-- Extracted entries --
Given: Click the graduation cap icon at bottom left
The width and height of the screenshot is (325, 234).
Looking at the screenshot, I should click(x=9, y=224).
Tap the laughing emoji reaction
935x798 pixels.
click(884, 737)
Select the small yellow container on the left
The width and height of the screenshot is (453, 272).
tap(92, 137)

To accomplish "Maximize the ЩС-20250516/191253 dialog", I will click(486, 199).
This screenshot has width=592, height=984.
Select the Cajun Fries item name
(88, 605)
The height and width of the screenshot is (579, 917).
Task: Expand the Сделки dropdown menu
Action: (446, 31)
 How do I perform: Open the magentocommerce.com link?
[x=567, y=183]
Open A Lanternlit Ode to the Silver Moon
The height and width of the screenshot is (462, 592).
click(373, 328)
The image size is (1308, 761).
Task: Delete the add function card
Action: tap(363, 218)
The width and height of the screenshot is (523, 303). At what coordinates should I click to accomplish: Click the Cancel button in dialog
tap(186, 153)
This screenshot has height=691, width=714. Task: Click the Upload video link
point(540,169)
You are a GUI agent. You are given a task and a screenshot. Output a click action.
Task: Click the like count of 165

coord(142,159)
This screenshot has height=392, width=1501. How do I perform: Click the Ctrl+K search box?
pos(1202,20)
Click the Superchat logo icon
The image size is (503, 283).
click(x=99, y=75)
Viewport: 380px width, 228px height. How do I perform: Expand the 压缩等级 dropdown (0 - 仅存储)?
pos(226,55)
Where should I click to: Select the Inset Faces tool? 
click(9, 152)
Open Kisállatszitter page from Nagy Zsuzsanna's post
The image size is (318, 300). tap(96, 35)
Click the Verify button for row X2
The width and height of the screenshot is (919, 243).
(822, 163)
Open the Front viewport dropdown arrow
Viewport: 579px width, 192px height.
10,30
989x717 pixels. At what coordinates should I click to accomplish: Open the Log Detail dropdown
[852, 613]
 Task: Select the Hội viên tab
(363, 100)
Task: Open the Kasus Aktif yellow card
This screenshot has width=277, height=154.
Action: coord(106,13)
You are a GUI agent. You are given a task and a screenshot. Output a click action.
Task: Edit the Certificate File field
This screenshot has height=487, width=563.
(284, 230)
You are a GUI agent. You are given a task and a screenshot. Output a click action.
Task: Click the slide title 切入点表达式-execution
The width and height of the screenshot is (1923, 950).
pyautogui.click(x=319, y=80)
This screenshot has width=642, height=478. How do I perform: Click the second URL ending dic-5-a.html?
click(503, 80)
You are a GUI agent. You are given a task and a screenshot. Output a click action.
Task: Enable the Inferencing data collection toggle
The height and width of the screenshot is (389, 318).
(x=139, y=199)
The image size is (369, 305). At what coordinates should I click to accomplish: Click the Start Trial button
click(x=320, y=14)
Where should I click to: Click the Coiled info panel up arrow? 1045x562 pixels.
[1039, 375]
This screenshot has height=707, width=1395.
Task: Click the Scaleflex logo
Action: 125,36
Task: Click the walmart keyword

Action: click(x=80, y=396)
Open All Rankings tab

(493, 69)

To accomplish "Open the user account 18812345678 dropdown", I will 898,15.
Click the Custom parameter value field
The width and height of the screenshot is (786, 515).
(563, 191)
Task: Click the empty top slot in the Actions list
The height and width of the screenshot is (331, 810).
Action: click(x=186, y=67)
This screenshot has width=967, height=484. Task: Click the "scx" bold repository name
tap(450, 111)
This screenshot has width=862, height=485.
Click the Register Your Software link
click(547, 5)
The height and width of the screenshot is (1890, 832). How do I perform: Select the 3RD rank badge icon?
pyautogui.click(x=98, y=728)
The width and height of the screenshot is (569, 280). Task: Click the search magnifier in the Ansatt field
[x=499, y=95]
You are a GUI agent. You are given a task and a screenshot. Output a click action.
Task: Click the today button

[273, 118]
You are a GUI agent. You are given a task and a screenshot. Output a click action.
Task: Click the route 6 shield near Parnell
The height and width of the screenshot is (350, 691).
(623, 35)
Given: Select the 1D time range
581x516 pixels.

-- Problem to solve --
Every single record is to be set down again, unaltered.

-- Answer section --
Given: Click the graduation cap icon at bottom left
The width and height of the screenshot is (325, 234).
Looking at the screenshot, I should click(x=9, y=224).
Tap the laughing emoji reaction
935x798 pixels.
click(884, 737)
Select the small yellow container on the left
The width and height of the screenshot is (453, 272).
tap(92, 137)

To accomplish "Maximize the ЩС-20250516/191253 dialog", I will click(486, 199).
This screenshot has width=592, height=984.
Select the Cajun Fries item name
(88, 605)
The height and width of the screenshot is (579, 917).
Task: Expand the Сделки dropdown menu
Action: (446, 31)
 How do I perform: Open the magentocommerce.com link?
[x=567, y=183]
Open A Lanternlit Ode to the Silver Moon
The height and width of the screenshot is (462, 592).
click(373, 328)
The image size is (1308, 761).
Task: Delete the add function card
Action: tap(363, 218)
The width and height of the screenshot is (523, 303). At what coordinates should I click to accomplish: Click the Cancel button in dialog
tap(186, 153)
This screenshot has height=691, width=714. Task: Click the Upload video link
point(540,169)
You are a GUI agent. You are given a task and a screenshot. Output a click action.
Task: Click the like count of 165

coord(142,159)
This screenshot has height=392, width=1501. How do I perform: Click the Ctrl+K search box?
pos(1202,20)
Click the Superchat logo icon
The image size is (503, 283).
click(x=99, y=75)
Viewport: 380px width, 228px height. How do I perform: Expand the 压缩等级 dropdown (0 - 仅存储)?
pos(226,55)
Where should I click to: Select the Inset Faces tool? 
click(9, 152)
Open Kisállatszitter page from Nagy Zsuzsanna's post
The image size is (318, 300). tap(96, 35)
Click the Verify button for row X2
The width and height of the screenshot is (919, 243).
(822, 163)
Open the Front viewport dropdown arrow
Viewport: 579px width, 192px height.
10,30
989x717 pixels. At what coordinates should I click to accomplish: Open the Log Detail dropdown
[852, 613]
 Task: Select the Hội viên tab
(363, 100)
Task: Open the Kasus Aktif yellow card
This screenshot has width=277, height=154.
Action: coord(106,13)
You are a GUI agent. You are given a task and a screenshot. Output a click action.
Task: Edit the Certificate File field
This screenshot has height=487, width=563.
(284, 230)
You are a GUI agent. You are given a task and a screenshot. Output a click action.
Task: Click the slide title 切入点表达式-execution
The width and height of the screenshot is (1923, 950).
pyautogui.click(x=319, y=80)
This screenshot has width=642, height=478. How do I perform: Click the second URL ending dic-5-a.html?
click(503, 80)
You are a GUI agent. You are given a task and a screenshot. Output a click action.
Task: Enable the Inferencing data collection toggle
The height and width of the screenshot is (389, 318).
(x=139, y=199)
The image size is (369, 305). At what coordinates should I click to accomplish: Click the Start Trial button
click(x=320, y=14)
Where should I click to: Click the Coiled info panel up arrow? 1045x562 pixels.
[1039, 375]
This screenshot has height=707, width=1395.
Task: Click the Scaleflex logo
Action: 125,36
Task: Click the walmart keyword

Action: click(x=80, y=396)
Open All Rankings tab

(493, 69)

To accomplish "Open the user account 18812345678 dropdown", I will 898,15.
Click the Custom parameter value field
The width and height of the screenshot is (786, 515).
(563, 191)
Task: Click the empty top slot in the Actions list
The height and width of the screenshot is (331, 810).
Action: click(x=186, y=67)
This screenshot has width=967, height=484. Task: Click the "scx" bold repository name
tap(450, 111)
This screenshot has width=862, height=485.
Click the Register Your Software link
click(547, 5)
The height and width of the screenshot is (1890, 832). How do I perform: Select the 3RD rank badge icon?
pyautogui.click(x=98, y=728)
The width and height of the screenshot is (569, 280). Task: Click the search magnifier in the Ansatt field
[x=499, y=95]
You are a GUI agent. You are given a task and a screenshot. Output a click action.
Task: Click the today button

[273, 118]
You are a GUI agent. You are given a task and a screenshot. Output a click action.
Task: Click the route 6 shield near Parnell
The height and width of the screenshot is (350, 691).
(623, 35)
Given: Select the 1D time range
581x516 pixels.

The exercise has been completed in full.